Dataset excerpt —
[start]

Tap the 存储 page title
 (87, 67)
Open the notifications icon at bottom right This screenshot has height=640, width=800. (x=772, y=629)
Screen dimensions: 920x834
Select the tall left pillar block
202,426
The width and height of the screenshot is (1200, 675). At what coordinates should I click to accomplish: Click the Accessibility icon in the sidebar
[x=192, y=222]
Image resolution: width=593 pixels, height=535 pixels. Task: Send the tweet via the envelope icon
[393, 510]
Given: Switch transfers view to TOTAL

[end]

EXERCISE GOAL —
Format the rows above as a Markdown table with the columns "No." and "Line," numbering each line and skipping blank lines.

FINISHED TASK —
| No. | Line |
|---|---|
| 1 | Tap the 存储 page title |
| 2 |  (87, 67) |
| 3 | Open the notifications icon at bottom right This screenshot has height=640, width=800. (x=772, y=629) |
| 4 | Screen dimensions: 920x834 |
| 5 | Select the tall left pillar block |
| 6 | 202,426 |
| 7 | The width and height of the screenshot is (1200, 675). At what coordinates should I click to accomplish: Click the Accessibility icon in the sidebar |
| 8 | [x=192, y=222] |
| 9 | Image resolution: width=593 pixels, height=535 pixels. Task: Send the tweet via the envelope icon |
| 10 | [393, 510] |
| 11 | Given: Switch transfers view to TOTAL |